Further, as described above with reference to FIG. 1 and the like, the second transport path K5 reverses the sheet P on which an image has been formed by passing through the image forming unit (secondary transfer nip) of the image forming apparatus main body 1. This is a conveyance path that also functions as a part of a double-sided conveyance path that conveys the image toward the image forming unit (secondary transfer nip).

Here, the second transport path K5 is in the thickness direction of the sheet P with respect to the first transport path K4 with reference to the upstream part of the storage unit 30 (the upper part of the area surrounded by the dashed line in FIG. 2). (Right side of FIG. 2). In other words, the second transport path K5 is disposed at a position away from the first transport path K4 in the direction in which the stacking height increases with respect to the upstream portion of the storage unit 30.
In particular, in the present embodiment, each of the first transport path K4 and the second transport path K5 is configured to transport the sheet P from above to below in a substantially vertical direction. More specifically, as shown in FIG. 2, the first transport path K4 is formed by a guide plate 47 (opposite guide plate) extending in a substantially vertical direction. Similarly, the transport path of the second transport path K5 is also formed by a guide plate 48 (opposing guide plate) extending in a substantially vertical direction. The first transport path K4 and the second transport path K5 are arranged side by side in the horizontal direction.

Further, as shown in FIG. 2, the storage guide portion 49 installed in the storage portion 30 has a second position with respect to a position where the sheet P is discharged from the first transport path K4 (the lower end of the guide plate 47). A guide portion that curves downward to a position beyond the vertically lower position of the second transport path K5, with the position in the direction away from the transport path K5 as the upper starting point (the portion surrounded by the broken line in FIG. 2). It is.
That is, the storage guide portion 49 has its upper end located to the left of the lower end of the guide plate 47 of the first transport path K4, extends substantially vertically downward from that position, and then extends downward.

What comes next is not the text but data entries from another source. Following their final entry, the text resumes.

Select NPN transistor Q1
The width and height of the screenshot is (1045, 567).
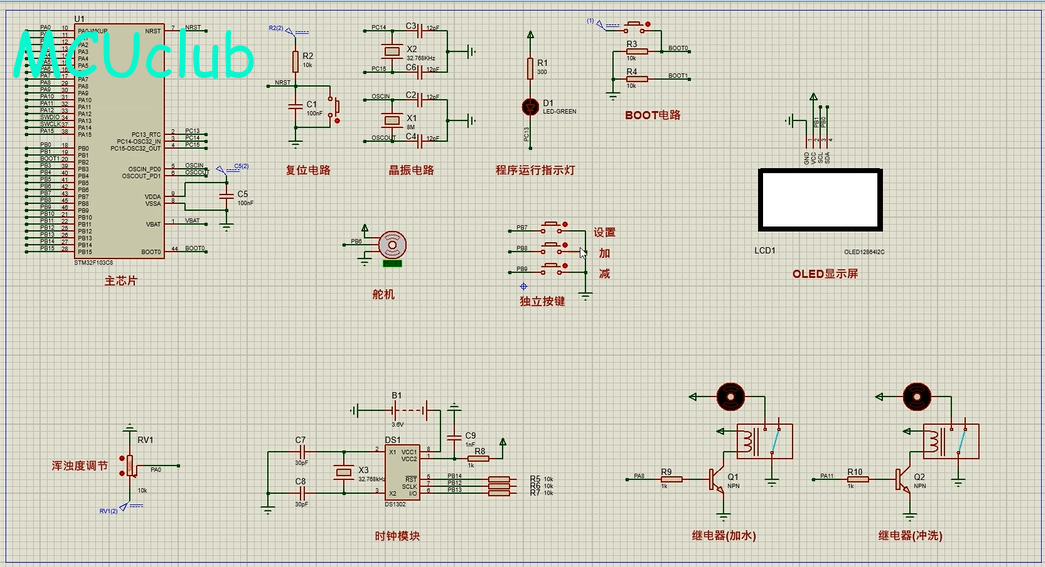tap(716, 479)
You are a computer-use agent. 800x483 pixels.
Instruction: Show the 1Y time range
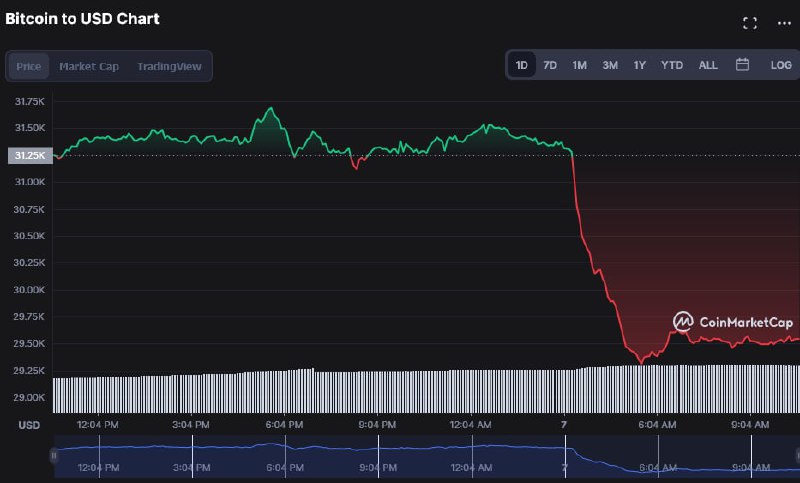click(x=640, y=65)
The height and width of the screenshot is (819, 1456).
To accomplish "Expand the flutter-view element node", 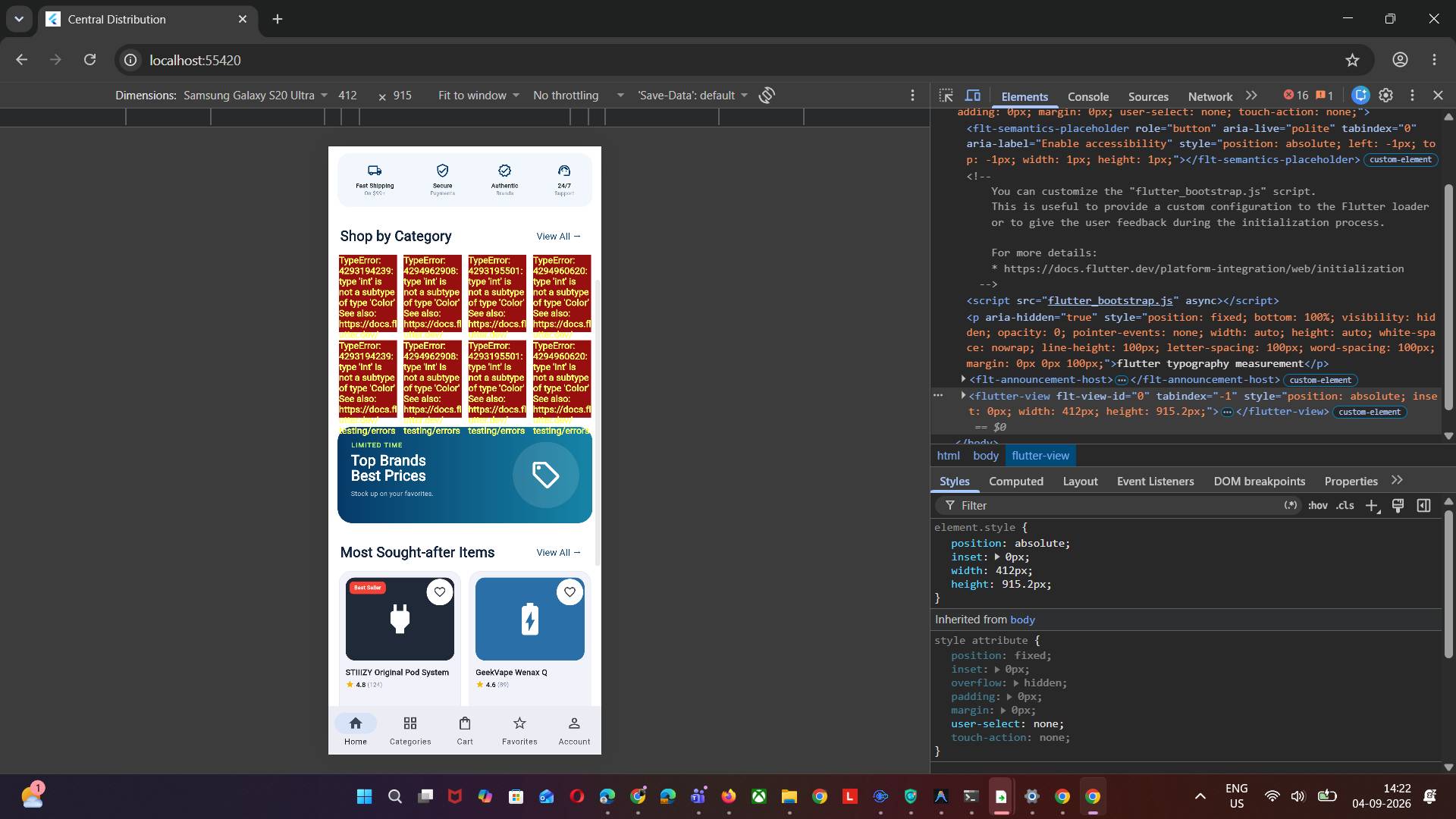I will tap(963, 396).
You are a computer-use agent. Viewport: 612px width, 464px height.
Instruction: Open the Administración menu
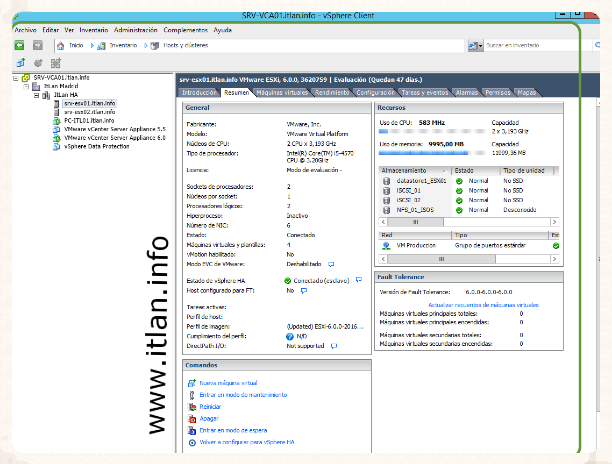point(135,31)
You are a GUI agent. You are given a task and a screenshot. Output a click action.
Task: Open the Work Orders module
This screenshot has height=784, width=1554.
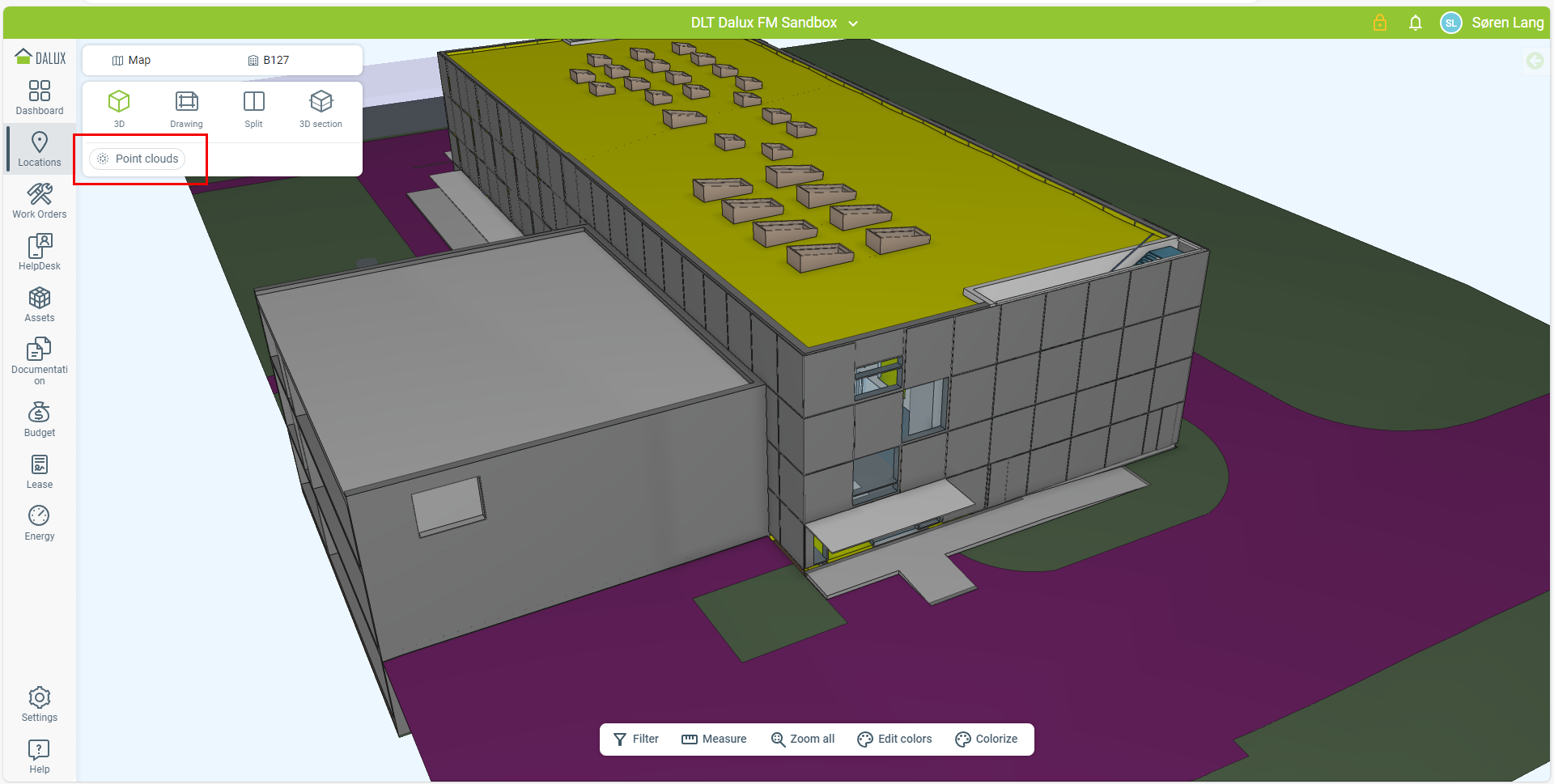click(x=39, y=201)
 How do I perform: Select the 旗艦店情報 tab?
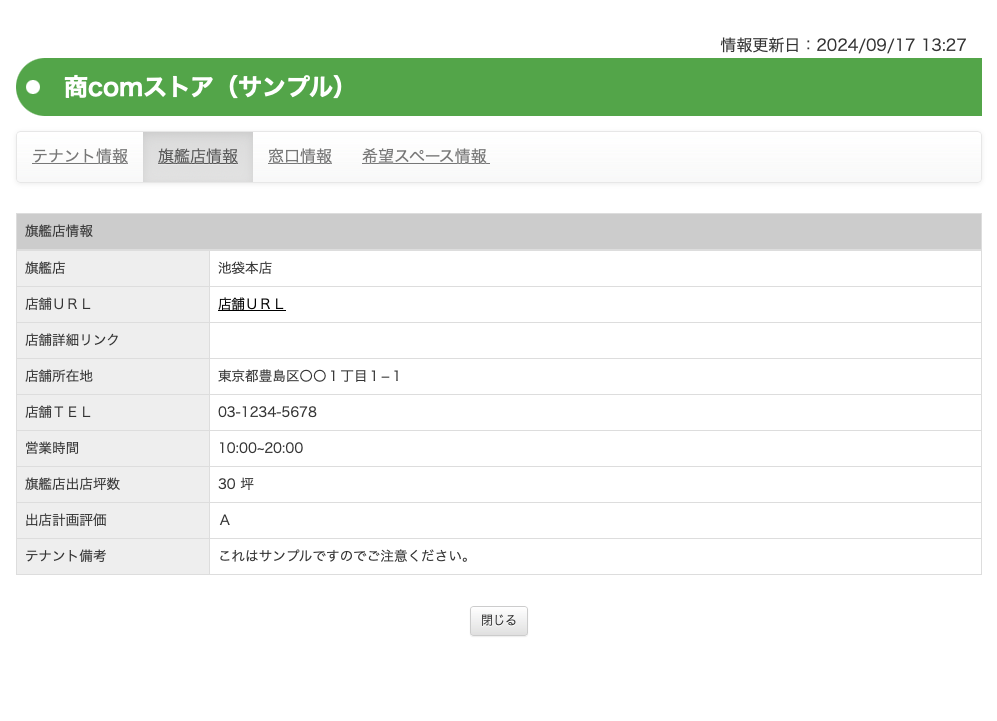198,157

It has a guide surface that curves rightward toward.
At the end point (the lower right end) of the storage guide portion 49, a stopper portion 31 is provided as a wall portion that rises substantially vertically upward. The sheet P discharged from the first transport path K4 (or the second transport path K5) slides down to the lower end position along the curved guide surface of the storage guide portion 49 (or the sheet P on the guide surface). By contacting the distal end portion with the stopper portion 31, the posture in the transport direction (sliding direction) is determined and aligned. Therefore, the user can take out the sheet bundle PT that has been properly aligned from the storage unit 30.

Here, the transfer device 20 is provided with a switching claw (a fourth switching claw 38) as a switching means for switching between the first transfer path K4 and the second transfer path K5 during the purge process.
The fourth switching claw 38 as switching means is disposed downstream of an upstream transport path (vertical transport path K3) that is connected to the upstream section of the first transport path K4 and the upstream section of the second transport path K5. ing. Then, during the purging process, as shown in FIG. 3A, when the fourth switching claw 38 is rotated by the control of the control unit 90 so as to close the upstream portion of the second transport path K5, it has passed through the vertical transport path K3. The sheet P is transported to the storage unit 30 via the first transport path K4. On the other hand, as shown in FIG. 3B, when the fourth switching claw 38 is rotated by the control of the control unit 90 so as to close the upstream portion of the first transport path K4 during the purge process, the vertical transport path K3 Is transported to the storage section 30 via the second transport path K5.

Further, the conveyance device 20 is provided with a height detection unit that directly or indirectly detects the stacking height H (see FIG. 3) of the plurality of sheets P (the sheet bundle PT) stacked in the storage unit 30. Have been.
In the present embodiment, as such a height detecting unit, a first photosensor 42 (number detecting unit) that detects the number of sheets P conveyed to the storage unit 30 via the first conveying path K4. And a second photo sensor 43 (second number detecting means) for detecting the number of sheets P conveyed to the storage unit 30 via the second conveyance path K5, and the first and second conveyance paths K4 and K5. An operation display panel 95 for indirectly detecting the thickness of the sheet P conveyed to the storage unit 30 via the user input information is used, which will be described later in detail.

  Then, in the present embodiment, as shown in FIG. 3A, the control unit 90 controls the sheet until the loading height H detected by the height detecting means 42, 43, 95 reaches the predetermined value A. The fourth switching claw 38 (switching means) is controlled such that P is transported to the storage unit 30 via the first transport path K4. On the other hand, as shown in FIG. 3B, after the stacking height H detected by the height detecting units 42, 43, and 95 reaches the predetermined value A, the control unit 90 causes the sheet P to be removed. The fourth switching claw 38 (switching means) is controlled so as to be transported to the storage section 30 via the second transport path K5.

  That is, no sheet P is placed on the storage guide 49, or the stacking height H (the number of sheets × sheet thickness) of the sheet bundle PT stacked on the storage guide 49 has reached the predetermined value A. When there is no sheet P, as shown in FIG. 3A, the sheet P is conveyed to the storage section 30 via the first conveyance path K by the purge process, and the sheet P is gradually stacked on the storage guide section 49. Will be. Then, when the stacking height H (number of sheets × sheet thickness) of the sheet bundle PT stacked on the storage guide section 49 becomes equal to or more than the predetermined value A, the conveyance from the first conveyance path K4 is stopped, and FIG. As shown in B), the sheet P is conveyed to the storage unit 30 via the second conveyance path K by the purge process, and the sheet P is further stacked on the storage guide unit 49.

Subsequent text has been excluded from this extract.